The author submits that the case-by-case approach employed in the public clarification issued by the UAE Federal Tax Authority so as to determine the nature of a single supply composed of various elements should also underpin the assessment of whether, in the first place, there are one or more supplies for UAE VAT purposes. A case-by-case approach while dealing with composite supplies would arguably better serve the principle of neutrality mandated by the OECD International VAT/GST Guidelines (at p. 30), stipulating that similar transactions shall not be treated dissimilarly and that the concept of similarity is only to be based on the characterization of a particular supply, irrespective of other conditions under which a supply is made (e.g. whether the supply is carried out for a single price or by a single supplier). Therefore, in the author’s opinion, it is not appropriate, even with an aim to providing legal certainty on this matter, to lay down such stringent conditions as done by the Executive Regulations of the UAE VAT Law.

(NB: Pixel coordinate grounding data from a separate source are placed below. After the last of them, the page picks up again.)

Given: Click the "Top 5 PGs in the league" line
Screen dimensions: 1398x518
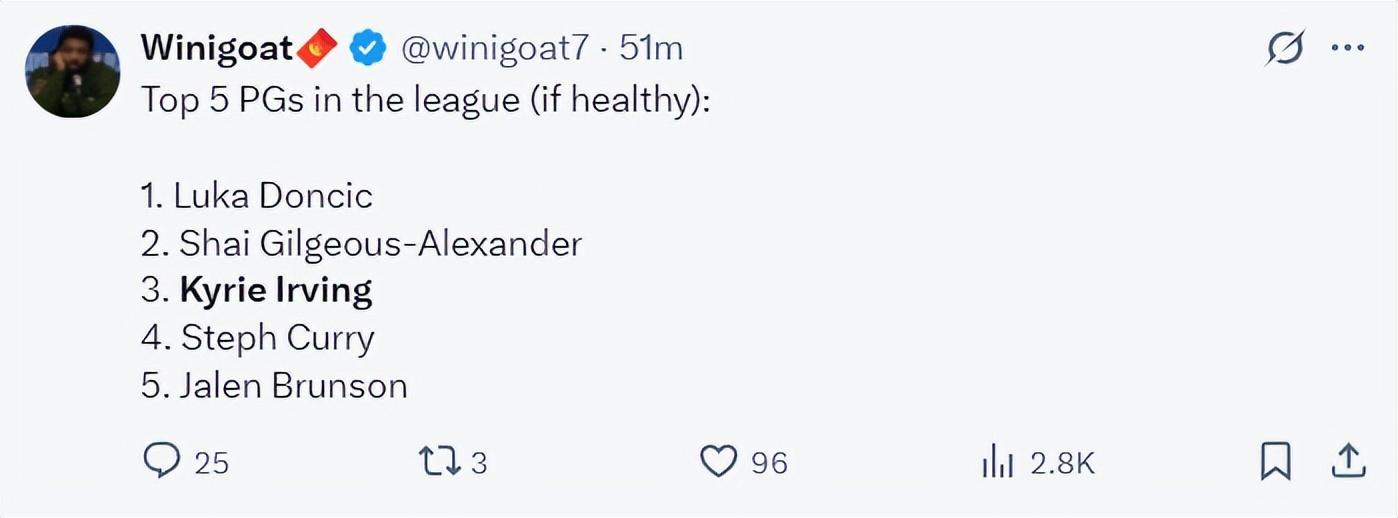Looking at the screenshot, I should coord(425,100).
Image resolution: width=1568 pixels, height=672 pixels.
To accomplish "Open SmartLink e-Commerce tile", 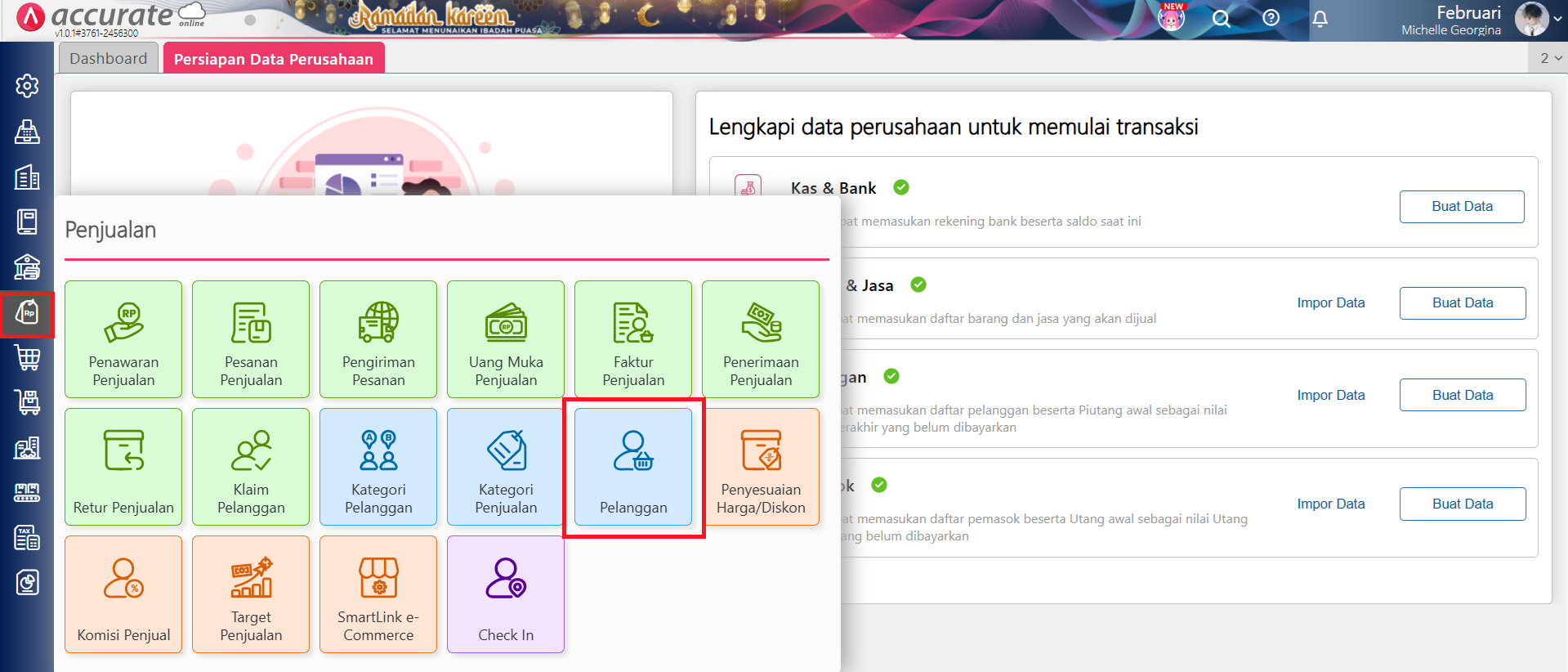I will [378, 594].
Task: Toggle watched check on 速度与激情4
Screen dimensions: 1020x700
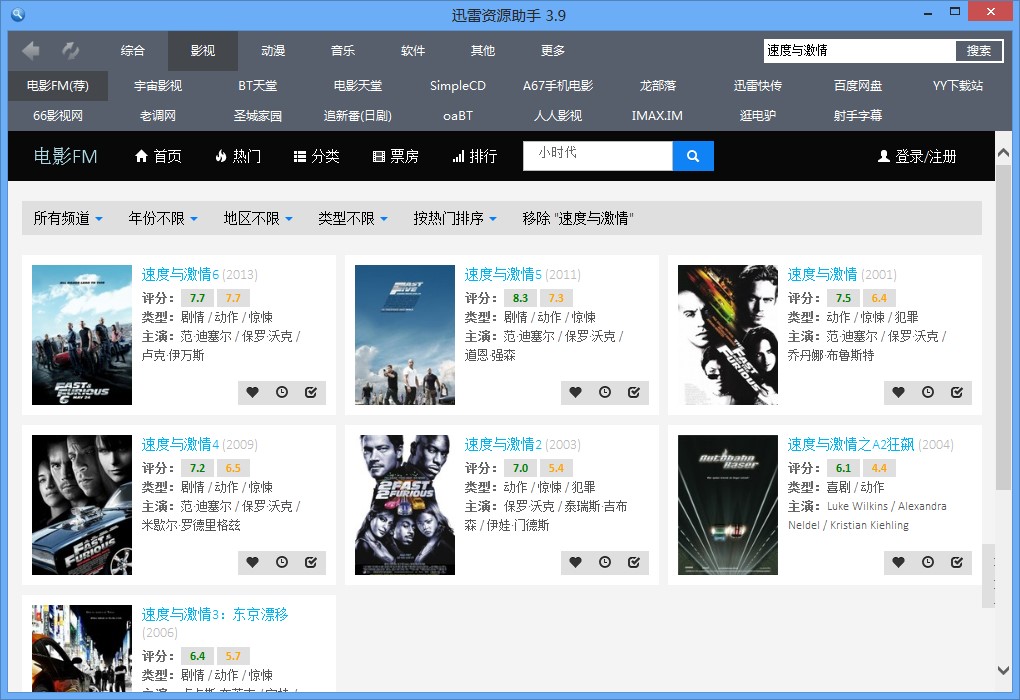Action: [311, 563]
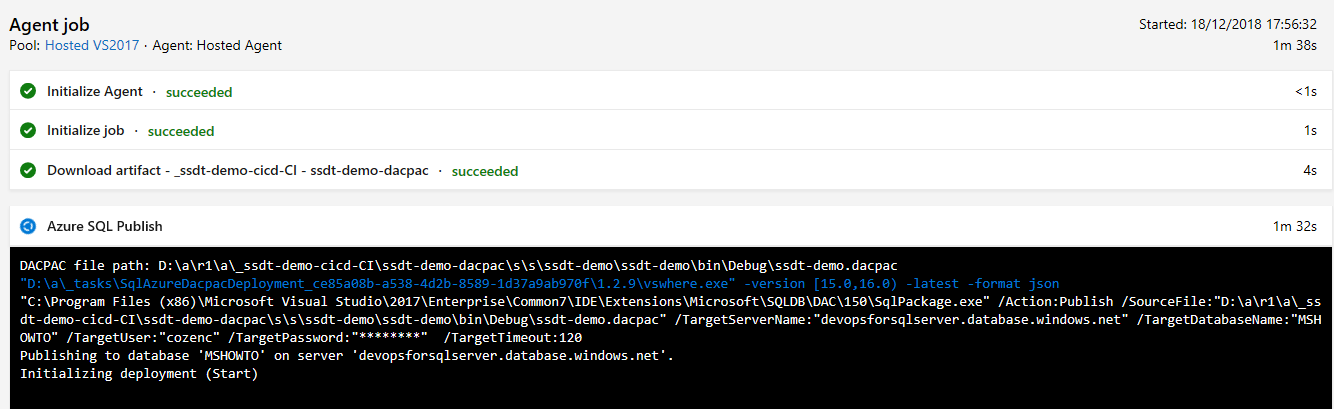Screen dimensions: 1334x409
Task: Click the 'Publishing to database MSHOWTO' log line
Action: tap(347, 355)

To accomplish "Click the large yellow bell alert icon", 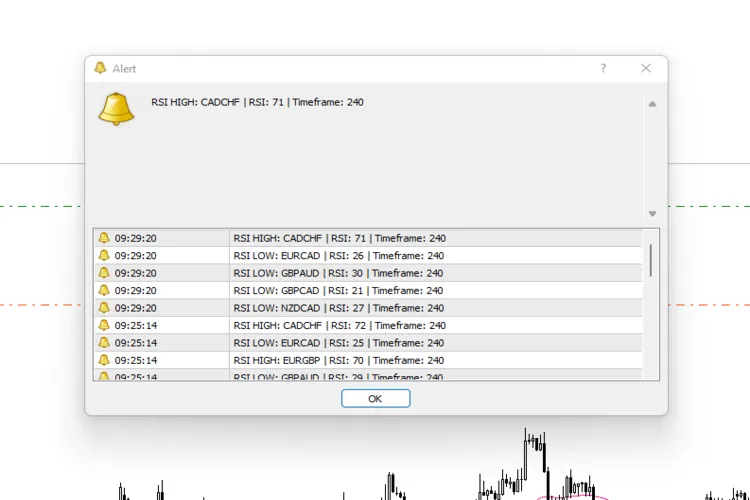I will coord(116,109).
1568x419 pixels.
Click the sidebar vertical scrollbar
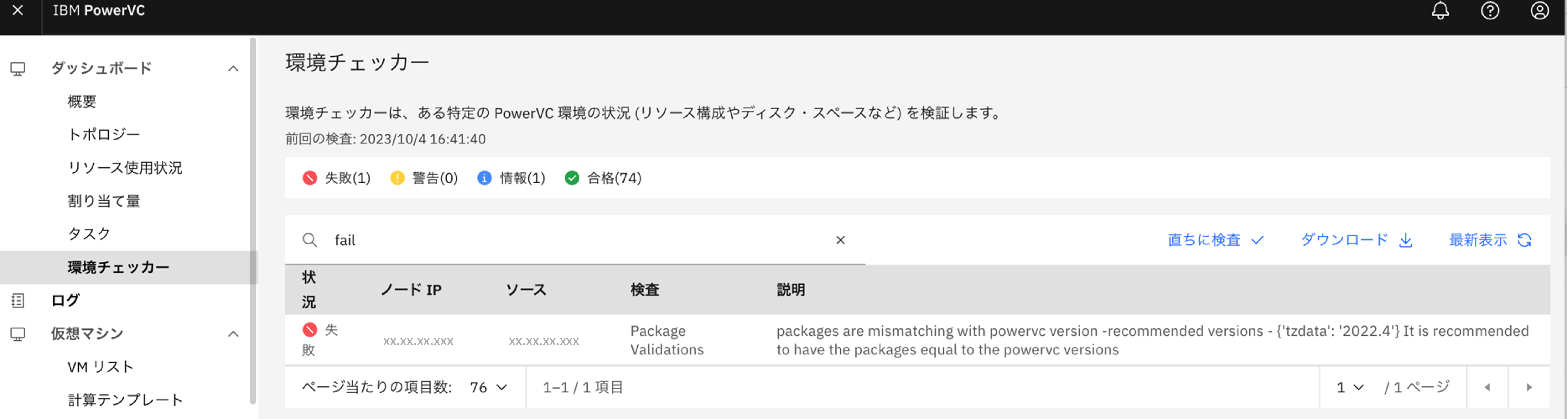(x=253, y=219)
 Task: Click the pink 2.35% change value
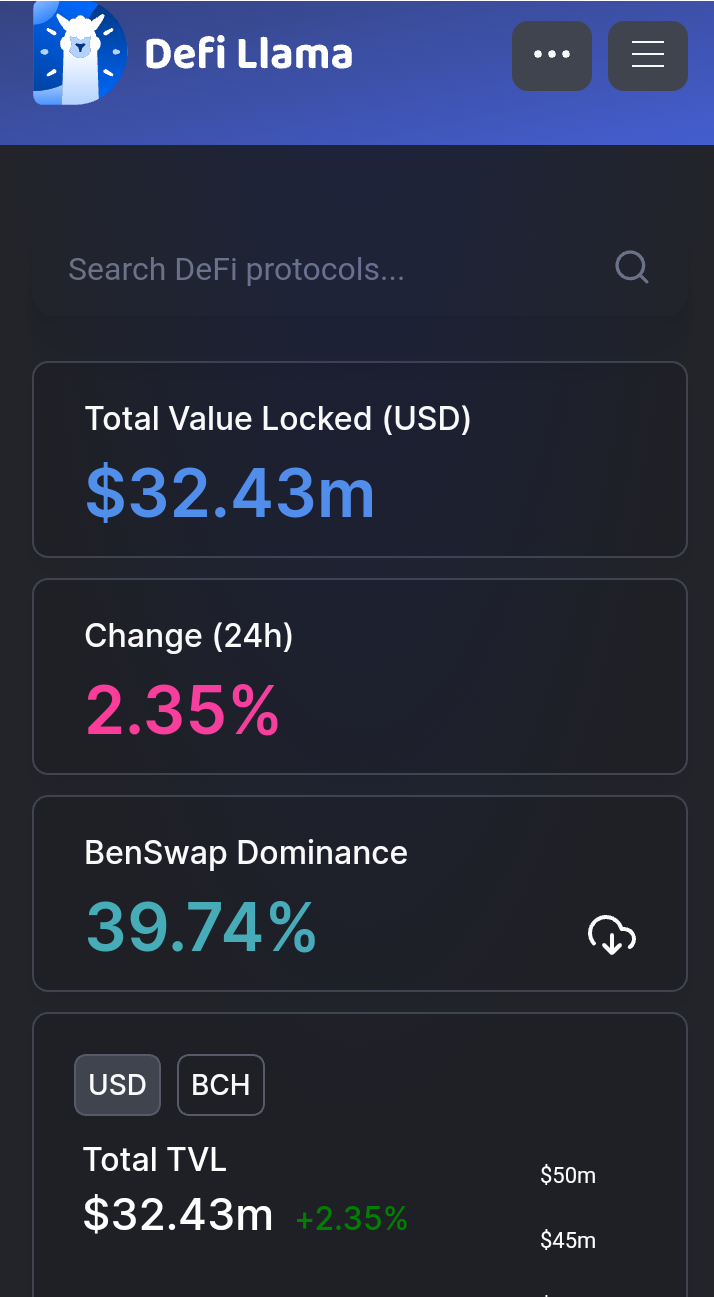[182, 710]
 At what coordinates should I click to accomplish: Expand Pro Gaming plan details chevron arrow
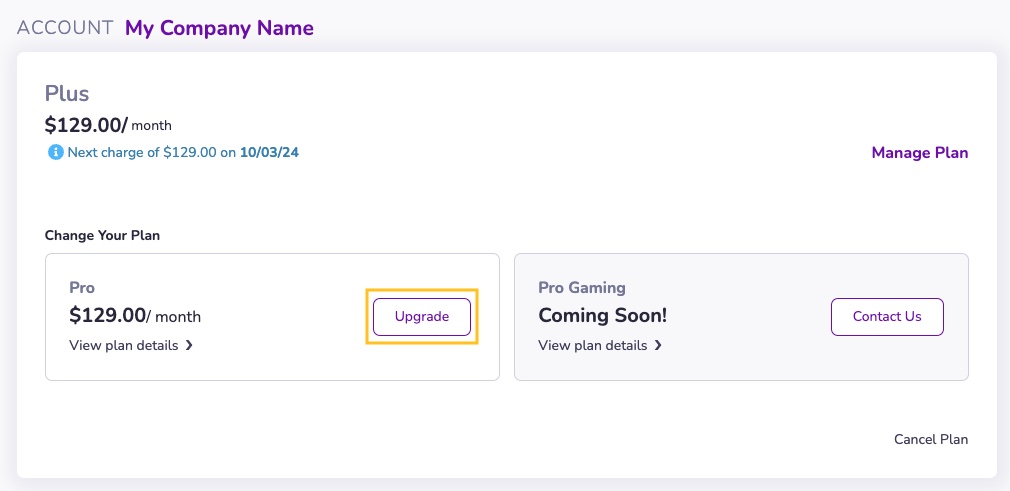tap(658, 345)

Reference to a single price and a single supplier for a composite supply to exist can in fact ease compliance by businesses (noteworthy, under UAE VAT suppliers face steep penalties if they fail to characterize a transaction correctly), but it might also be conducive to abusive practices and create competitive distortions. For instance, a supplier may be VAT-induced to charge his customers with separate prices for each service he supplies or could even split into different business units while making a single composite supply to his customers. With regard to labour accommodation, these operations might in particular be undertaken where labour accommodation would otherwise be characterized as a supply of residential building, which, if not firstly supplied, is exempt, with the consequence that no input VAT can be deducted by the supplier/employer even for the incidental services provided together with accommodation. If separate prices are charged or different business units intervene in the supply, the supplier/employer would instead be able to deduct at least the input VAT paid on the incidental services supplied together with accommodation. In order to increase the percentage of deductible input VAT, the supplier might even try to shift value from the supply of residential accommodation to that of incidental services. Given the principle of neutrality governing VAT matters, clearly similar practices should not be allowed.